Could you provide any simple rule about passing an arg as T against &T when T is an object/string? E.g., in C++ there're 3 options:
T – copy the value, can't mutate the current value
&T – don't create a copy, can mutate the current value
const &T – don't create a copy, can't mutate the current value
E.g., is it a good idea to pass by T if I want to deallocate T after it goes out of scope in my child function (the function I'm passing T to); and use &T if I want to use it my child function in a read-only mode and then continue to use it in my current (parent) function.
Thanks!
These are the rules I personally use (in order).
Pass by value (T) if the parameter has a generic type and the trait(s) that this generic type implements all take &self or &mut self but there is a blanket impl for &T or &mut T (respectively) for all types T that implement that trait (or these traits). For example, in std::io::Write, all methods take &mut self, but there is a blanket impl impl<'a, W: Write + ?Sized> Write for &'a mut W provided by the standard library. This means that although you accept a T (where T: Write) by value, one can pass a &mut T because &mut T also implements Write.
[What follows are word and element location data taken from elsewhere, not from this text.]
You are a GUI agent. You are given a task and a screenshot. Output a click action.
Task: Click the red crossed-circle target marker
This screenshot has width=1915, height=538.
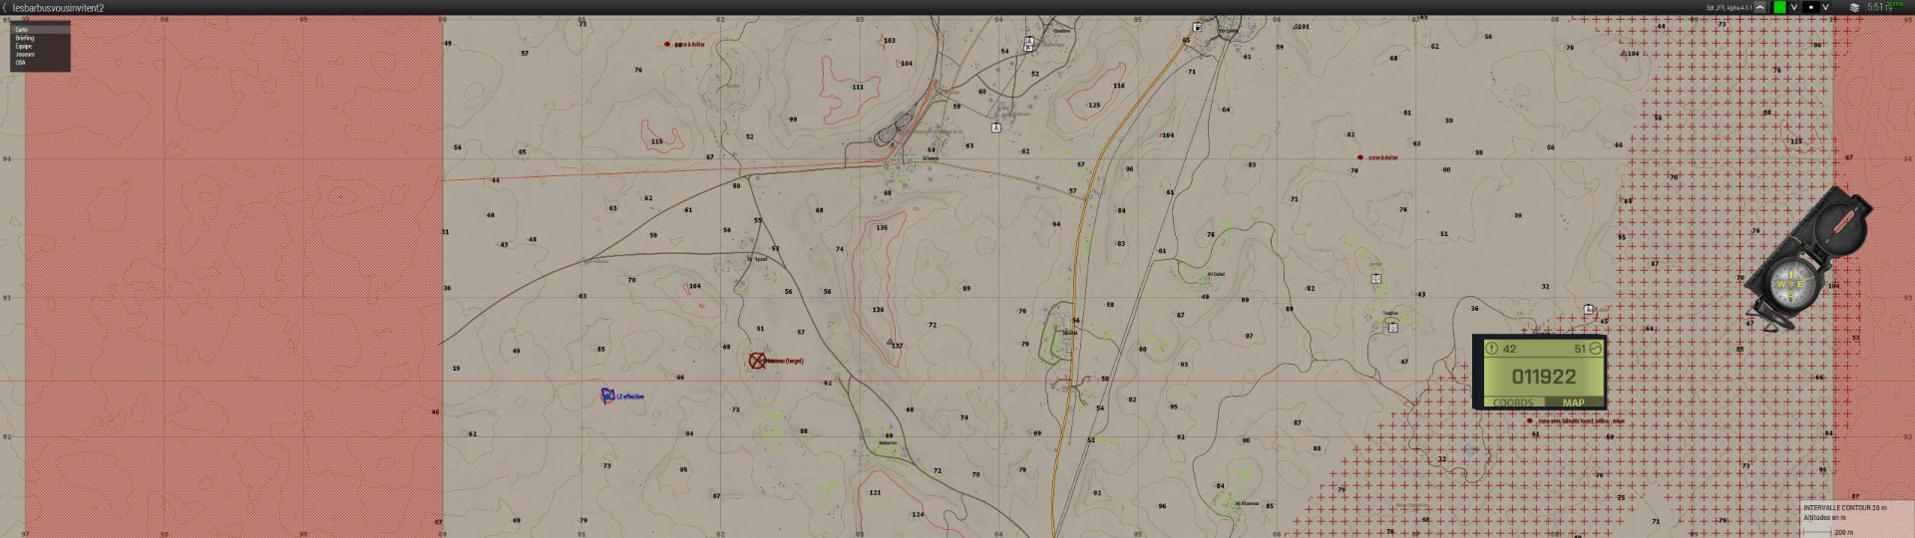757,361
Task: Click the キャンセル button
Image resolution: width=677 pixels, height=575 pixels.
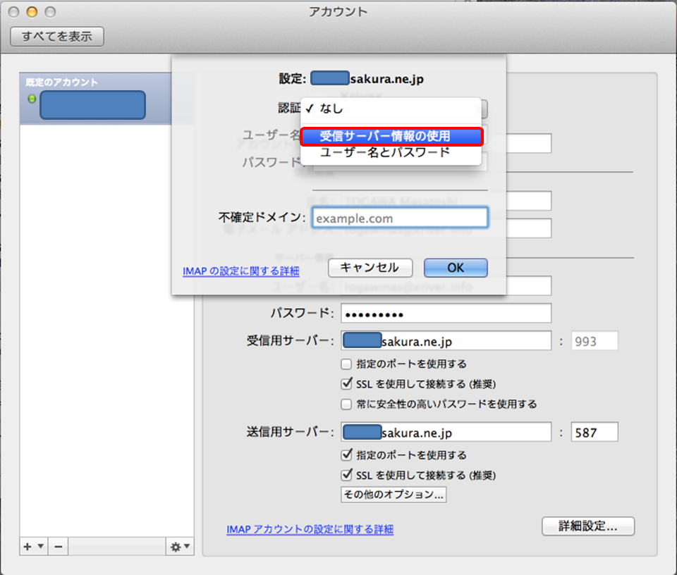Action: (x=369, y=268)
Pass by value (T) if you must take ownership of the value (for example, because you pass it to another function/method that takes it by value, or because the alternatives would require potentially expensive clones).
Pass by mutable reference (&mut T) if you must mutate the object (by calling other functions/methods that take the object by mutable reference, or just by overwriting it and you want the caller to see the new value) but do not need to take ownership of it.
Pass by value (T) if the type is Copy and is small (my criterion for small is size_of::<T>() <= size_of::<usize>() * 2, but other people might have slightly different criteria). The primitive integer and floating-point types are examples of such types. Passing values of these types by reference would create an unnecessary indirection in memory, so the caller will have to perform an additional machine instruction to read it. When size_of::<T>() <= size_of::<usize>(), you're usually not saving anything by passing the value by reference because T and &T will usually be both passed in a single register (if the function has few enough parameters).
Pass by shared reference (&T) otherwise.
In general, prefer passing by shared reference when possible. This avoids potentially expensive clones when the type is large or manages resources other than memory, and gives the most flexibility to the caller in how the value can be used after the call.
E.g., is it a good idea to pass by T if I want to deallocate T after it goes out of scope in my child function (the function I'm passing T to)
You'd better have a good reason for that! If you ever decide that you actually need to use the T later in the caller, then you'll have to change the callee's signature and update all call sites (because unlike in C++, where going from T to const T& is mostly transparent, going from T to &T in Rust is not: you must add a & in front of the argument in all call sites).
I recommend you use Clippy if you're not already using it. Clippy has a lint that can notify you if you write a function that takes an argument by value but the function doesn't need to take ownership of it (this lint used to warn by default, but it no longer does 😞, so you have to enable it manually with #[warn(clippy::needless_pass_by_value)]).